Peter K. Law, Lei Ye, Husnain Kh. Haider, Ping Lu, Danlin M. Law, Eugene K. W. Sim

Cell Therapy Institute, Wuhan, China.
Department of Medicine, University of Minnesota, Minnesota, USA;.
Department of Pathology and Laboratory Medicine, College of Medicine, University of Cincinnati, Cincinnati, USA;.
Gleneagles JPMC Cardiac Center, Brunei Darussalam.

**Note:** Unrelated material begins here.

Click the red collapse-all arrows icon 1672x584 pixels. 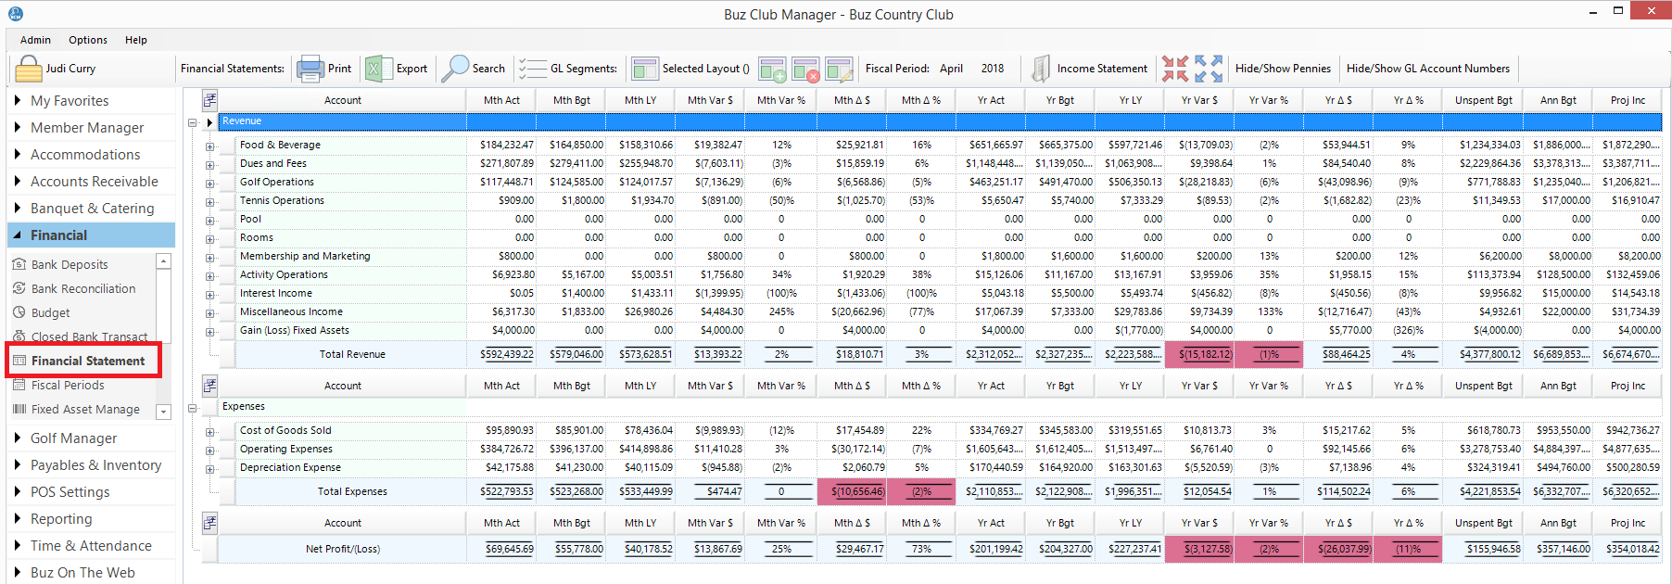pos(1175,69)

This article reviews the scientific development of angiomyogenesis using VEGF₁₆₅-myoblasts, a patented biotechnology platform in regenerative medicine associated with Human Myoblast Genome Therapy (HMGT), also known as Myoblast Transfer Therapy (MTT). VEGF₁₆₅-myoblasts are the leading biologics for angiomyogenesis. This review also compares the safety and efficacy of VEGF₁₆₅-myoblasts transduced using adenoviral vectors, nanoparticles or liposomes, in anticipation of their application in clinical trials in the near future. VEGF₁₆₅-myoblasts are differentiated myogenic cells capable of extensive division, natural cell fusion, nucleus transfer, cell therapy and genome therapy. Following transplantation they survive, develop and function to revitalize degenerative myocardium in heart failure and ischemic cardiomyopathy animal studies. VEGF₁₆₅-myoblasts are second generation products of HMGT/MTT which replenishes live cells and genetically repairs degenerating myofibers in Type II diabetes, muscular dystrophies, aging dysfunction and disfigurement. Myoblasts have also been used to enhance skin and muscle appearance in cosmetology. We envision that VEGF₁₆₅-myoblasts will provide better outcome than their non-tranduced counterparts. Myoblasts are not stem cells. Their competitive advantages over stem cells are presented.

Angiomyogenesis; Cell Therapy; Gene Therapy; VEGF₁₆₅-Myoblasts; Muscular Dystrophies; Heart Failure; Ischemic Cardiomyopathy; Type II diabetes; Anti-Aging Cosmetics; Sexual Impotency;Baldness; Stem Cells

Law, P., Ye, L., Haider, H., Lu, P., Law, D. and Sim, E. (2012) Therapeutic angiomyogenesis using human non-viral transduced VEGF₁₆₅-myoblasts. Open Journal of Regenerative Medicine, 1, 1-9. doi: 10.4236/ojrm.2012.11001.